*** Exercise material ***

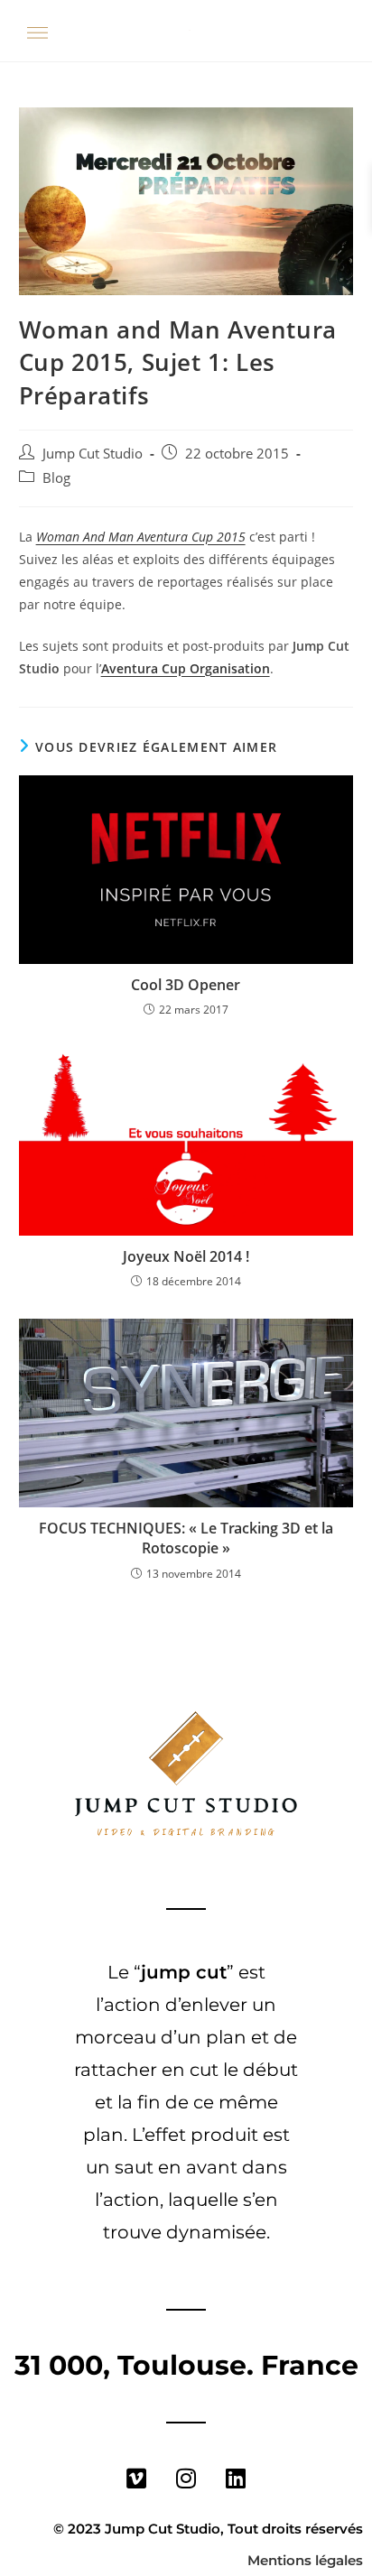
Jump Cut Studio (92, 453)
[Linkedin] (235, 2477)
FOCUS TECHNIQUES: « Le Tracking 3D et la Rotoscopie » (186, 1538)
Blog (56, 477)
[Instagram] (186, 2477)
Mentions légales (305, 2560)
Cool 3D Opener (185, 985)
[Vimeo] (136, 2477)
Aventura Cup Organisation (185, 668)
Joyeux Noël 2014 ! (186, 1256)
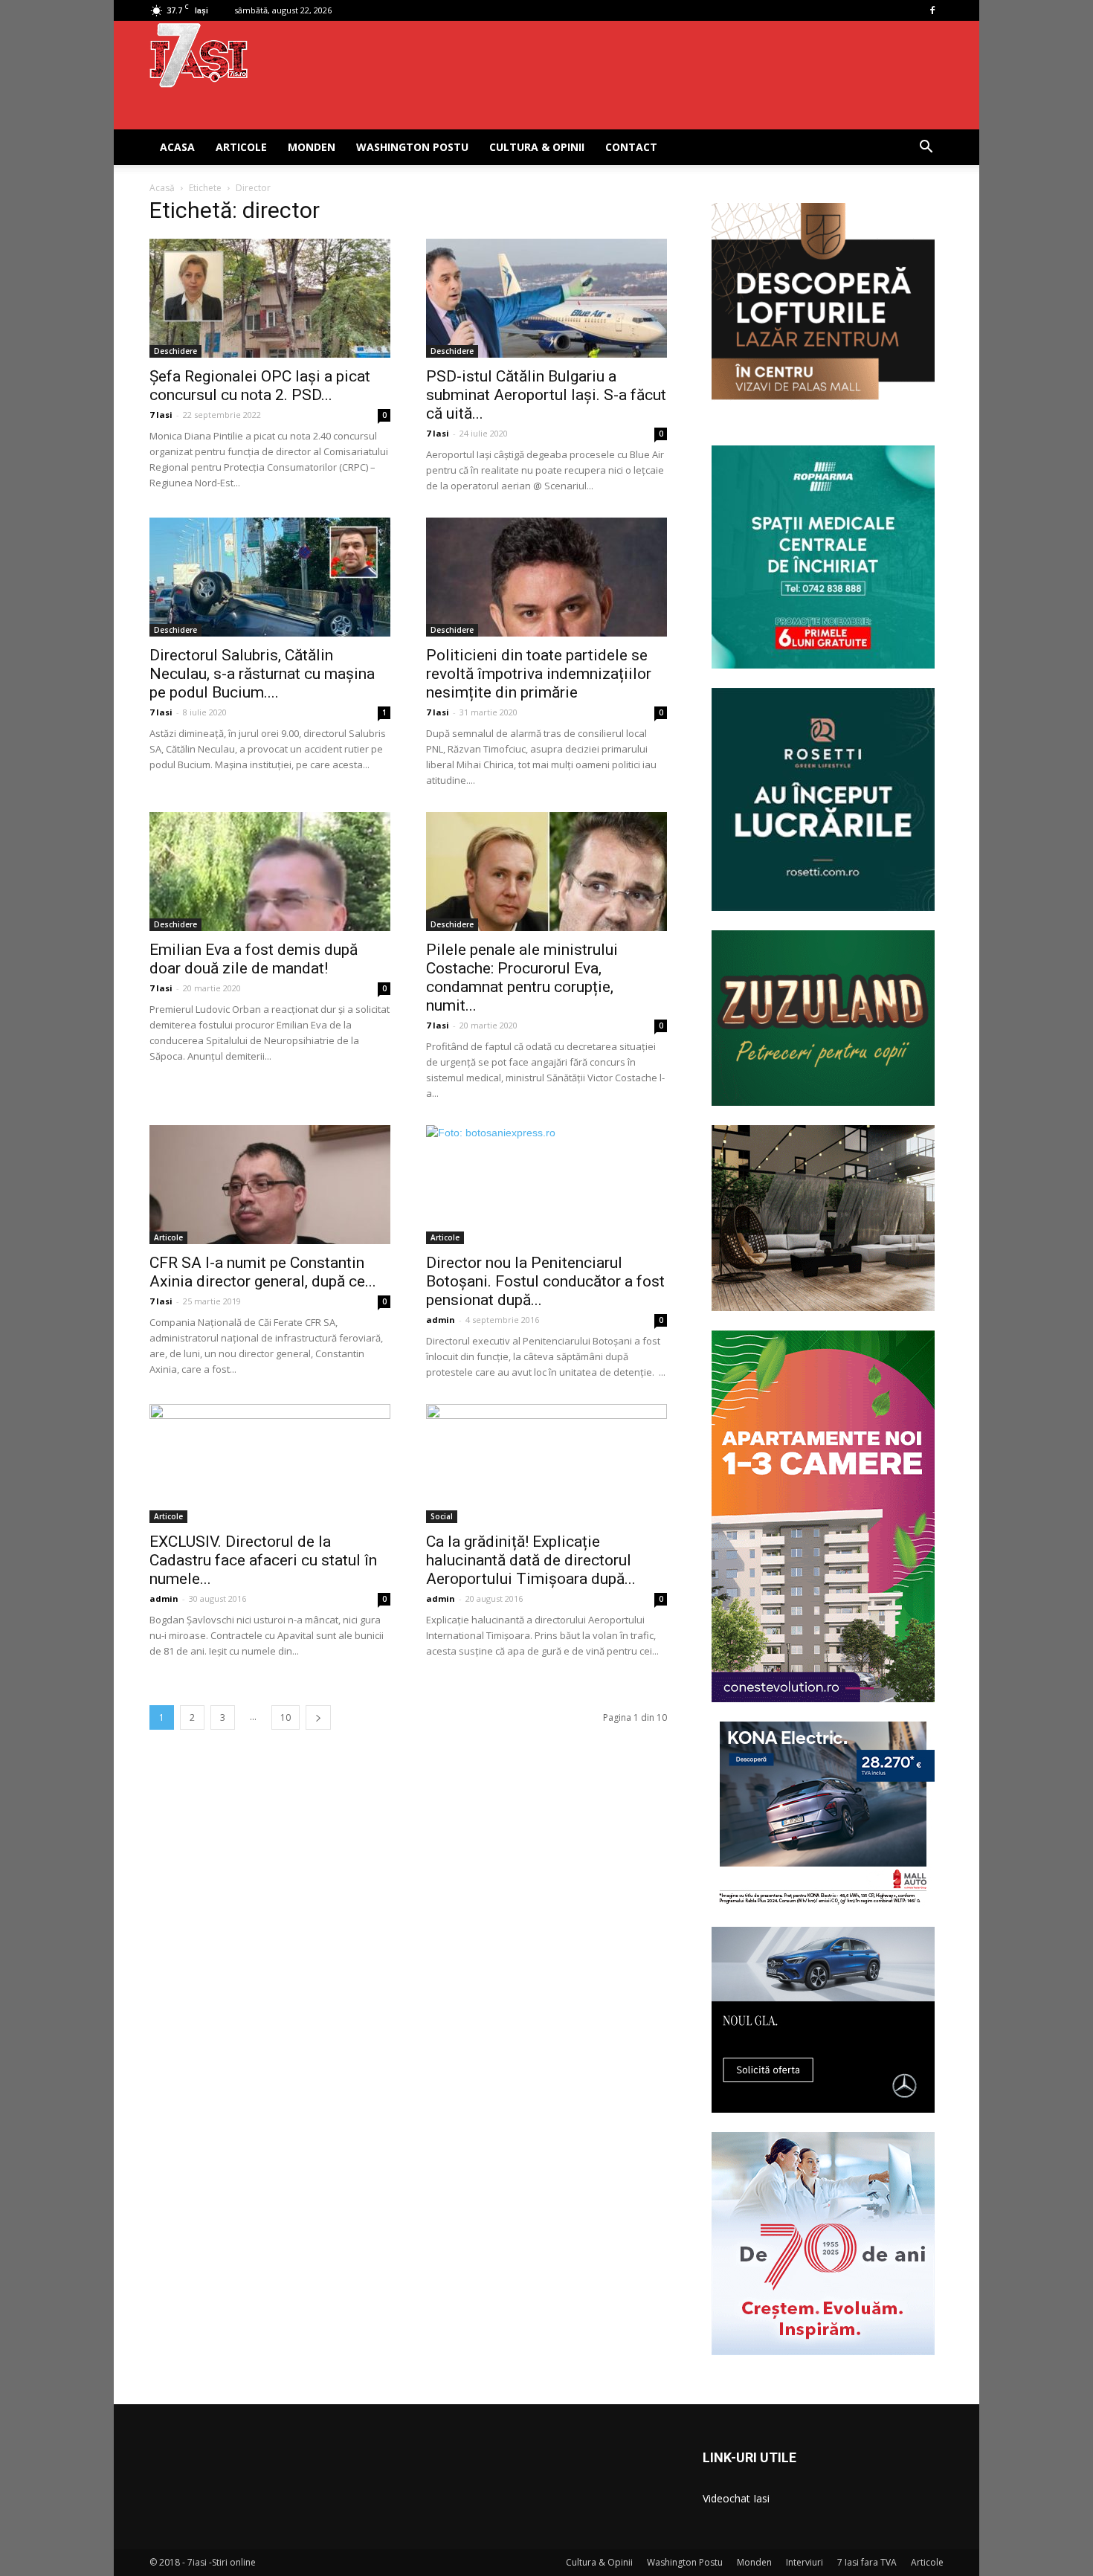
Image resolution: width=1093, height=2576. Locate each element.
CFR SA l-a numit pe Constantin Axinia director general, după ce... (262, 1272)
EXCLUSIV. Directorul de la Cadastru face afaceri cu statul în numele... (263, 1560)
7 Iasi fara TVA (867, 2562)
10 (285, 1717)
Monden (311, 147)
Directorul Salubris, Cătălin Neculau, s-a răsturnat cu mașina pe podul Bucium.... (262, 673)
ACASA (177, 147)
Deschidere (175, 351)
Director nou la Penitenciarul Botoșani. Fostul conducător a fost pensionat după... (545, 1281)
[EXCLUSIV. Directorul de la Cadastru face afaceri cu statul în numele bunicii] (269, 1463)
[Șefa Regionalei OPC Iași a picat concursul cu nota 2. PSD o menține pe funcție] (269, 298)
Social (442, 1516)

*** End of Exercise material ***

## What to work on
Return exactly the lines from the line holding "ACASA (177, 147)" to the last line of the data, with both of those lines included and nothing added.

## Task output
ACASA (177, 147)
Deschidere (175, 351)
Director nou la Penitenciarul Botoșani. Fostul conducător a fost pensionat după... (545, 1281)
[EXCLUSIV. Directorul de la Cadastru face afaceri cu statul în numele bunicii] (269, 1463)
[Șefa Regionalei OPC Iași a picat concursul cu nota 2. PSD o menține pe funcție] (269, 298)
Social (442, 1516)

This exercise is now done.